Critical thinking is the single most overlooked skill in Nigerian secondary education today. Meet Mr Okafor. He teaches Government at a busy secondary school in Enugu. Every Friday, he runs a two-hour UTME drill session. His students complete past questions, mark their work, record their scores and go home.
Three weeks before the 2026 examination, one of his brightest students, Adaeze, sat with a past economics question. She had memorised every definition in her textbook and completed forty practice sets, yet she stared at a question on fiscal policy applications and felt completely at a loss. The question didn’t ask her to recall a definition; it asked her to think.
Adaeze’s struggle was a reasoning problem, and Mr Okafor’s Friday drills, however consistent, had never trained her to reason under pressure. Across Nigeria, thousands of students sit in exactly Adaeze’s position every examination cycle. They practise relentlessly but still underperform. The gap between practice and performance is almost always a critical thinking gap.
Why Critical Thinking in UTME Preparation Outperforms Rote Learning
Memorisation produces one outcome reliably: recognition. A student who memorises recognises familiar questions and recalls stored answers quickly. That skill has genuine value. However, JAMB examiners deliberately design questions to test beyond recognition.
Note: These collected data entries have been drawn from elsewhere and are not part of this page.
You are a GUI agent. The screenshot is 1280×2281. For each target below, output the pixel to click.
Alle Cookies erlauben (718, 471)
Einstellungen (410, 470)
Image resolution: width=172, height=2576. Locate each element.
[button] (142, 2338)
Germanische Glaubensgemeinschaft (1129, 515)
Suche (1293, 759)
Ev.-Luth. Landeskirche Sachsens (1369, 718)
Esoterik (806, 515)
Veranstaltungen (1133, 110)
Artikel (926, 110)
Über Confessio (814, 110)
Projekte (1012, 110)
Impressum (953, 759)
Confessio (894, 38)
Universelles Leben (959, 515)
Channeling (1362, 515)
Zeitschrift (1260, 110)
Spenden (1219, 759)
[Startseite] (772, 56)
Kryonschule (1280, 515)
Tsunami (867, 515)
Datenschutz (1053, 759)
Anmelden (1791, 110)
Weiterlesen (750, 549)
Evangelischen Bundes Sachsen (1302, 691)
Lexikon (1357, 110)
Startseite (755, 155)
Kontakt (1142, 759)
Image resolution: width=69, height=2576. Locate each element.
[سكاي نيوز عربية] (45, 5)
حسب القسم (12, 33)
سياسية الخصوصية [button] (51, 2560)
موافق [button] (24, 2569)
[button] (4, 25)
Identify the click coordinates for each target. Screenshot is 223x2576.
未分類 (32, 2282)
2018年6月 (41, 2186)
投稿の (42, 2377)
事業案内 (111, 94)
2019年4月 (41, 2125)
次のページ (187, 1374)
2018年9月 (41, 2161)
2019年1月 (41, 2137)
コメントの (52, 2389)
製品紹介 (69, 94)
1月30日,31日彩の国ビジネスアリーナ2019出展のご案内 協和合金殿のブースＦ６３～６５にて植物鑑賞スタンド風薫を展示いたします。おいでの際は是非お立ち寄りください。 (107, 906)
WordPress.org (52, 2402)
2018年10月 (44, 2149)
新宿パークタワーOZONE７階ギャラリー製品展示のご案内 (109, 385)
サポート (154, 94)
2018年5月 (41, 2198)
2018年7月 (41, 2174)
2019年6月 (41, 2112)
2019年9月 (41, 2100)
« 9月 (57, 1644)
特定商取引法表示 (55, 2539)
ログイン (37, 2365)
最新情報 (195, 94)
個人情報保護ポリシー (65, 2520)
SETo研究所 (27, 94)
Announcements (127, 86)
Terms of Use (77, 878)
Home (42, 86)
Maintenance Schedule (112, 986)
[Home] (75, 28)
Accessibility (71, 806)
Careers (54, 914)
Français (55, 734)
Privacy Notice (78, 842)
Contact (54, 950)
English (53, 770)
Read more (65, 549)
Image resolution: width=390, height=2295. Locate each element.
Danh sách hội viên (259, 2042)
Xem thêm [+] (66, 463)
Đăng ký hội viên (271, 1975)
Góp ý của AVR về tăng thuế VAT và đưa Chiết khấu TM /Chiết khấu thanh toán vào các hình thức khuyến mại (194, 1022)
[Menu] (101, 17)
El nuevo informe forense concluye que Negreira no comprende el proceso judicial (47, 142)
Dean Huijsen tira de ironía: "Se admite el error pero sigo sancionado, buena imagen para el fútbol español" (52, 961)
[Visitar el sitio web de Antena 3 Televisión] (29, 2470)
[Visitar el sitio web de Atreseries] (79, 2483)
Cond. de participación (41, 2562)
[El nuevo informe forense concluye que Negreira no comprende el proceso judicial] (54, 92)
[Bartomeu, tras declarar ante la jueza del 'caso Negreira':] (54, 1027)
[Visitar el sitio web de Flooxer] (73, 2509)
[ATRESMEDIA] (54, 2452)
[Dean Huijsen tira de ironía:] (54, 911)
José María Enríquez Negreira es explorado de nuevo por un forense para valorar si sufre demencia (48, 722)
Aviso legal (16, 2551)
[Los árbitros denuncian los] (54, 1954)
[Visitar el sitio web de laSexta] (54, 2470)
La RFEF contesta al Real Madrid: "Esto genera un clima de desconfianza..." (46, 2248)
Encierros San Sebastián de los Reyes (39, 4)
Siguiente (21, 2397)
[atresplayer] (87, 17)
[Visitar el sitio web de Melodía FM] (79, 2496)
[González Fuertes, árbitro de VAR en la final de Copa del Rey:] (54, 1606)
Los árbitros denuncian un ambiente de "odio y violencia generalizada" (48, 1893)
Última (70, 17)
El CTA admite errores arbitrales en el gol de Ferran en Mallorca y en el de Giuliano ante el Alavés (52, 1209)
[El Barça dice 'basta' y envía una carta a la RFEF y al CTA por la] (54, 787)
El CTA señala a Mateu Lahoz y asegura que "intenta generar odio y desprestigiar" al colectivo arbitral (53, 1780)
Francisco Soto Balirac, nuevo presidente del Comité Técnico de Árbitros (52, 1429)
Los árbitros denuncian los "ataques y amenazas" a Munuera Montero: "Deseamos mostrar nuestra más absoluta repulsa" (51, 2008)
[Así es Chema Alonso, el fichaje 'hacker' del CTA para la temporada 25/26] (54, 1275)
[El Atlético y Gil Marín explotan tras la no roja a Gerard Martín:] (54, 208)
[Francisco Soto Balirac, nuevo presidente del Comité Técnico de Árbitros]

They embed qualifiers, reframe familiar concepts in unfamiliar contexts, and reward reasoning, not retrieval.
According to a 2024 report by the Nigerian Educational Research and Development Council, students who demonstrated analytical question-reading skills outperformed purely memorisation-trained peers by an average of 31 points in UTME scores. That margin rarely reflects content knowledge differences. It almost always reflects thinking skill differences.
Furthermore, the stakes extend far beyond UTME. University education operates on an entirely different intellectual demand. Lecturers expect students to defend arguments, solve novel problems, and apply knowledge across contexts. A student who enters university with only memorisation skills faces an immediate and painful adjustment. A student who enters with critical thinking habits adapts, contributes, and thrives from the very first semester.
Why Correct Answers Are the Wrong Target
Most classroom practice sessions set the wrong goal. Teachers celebrate correct answers while students chase correct answers. However, a correct answer reached through guesswork teaches nothing durable. A wrong answer examined thoroughly teaches everything.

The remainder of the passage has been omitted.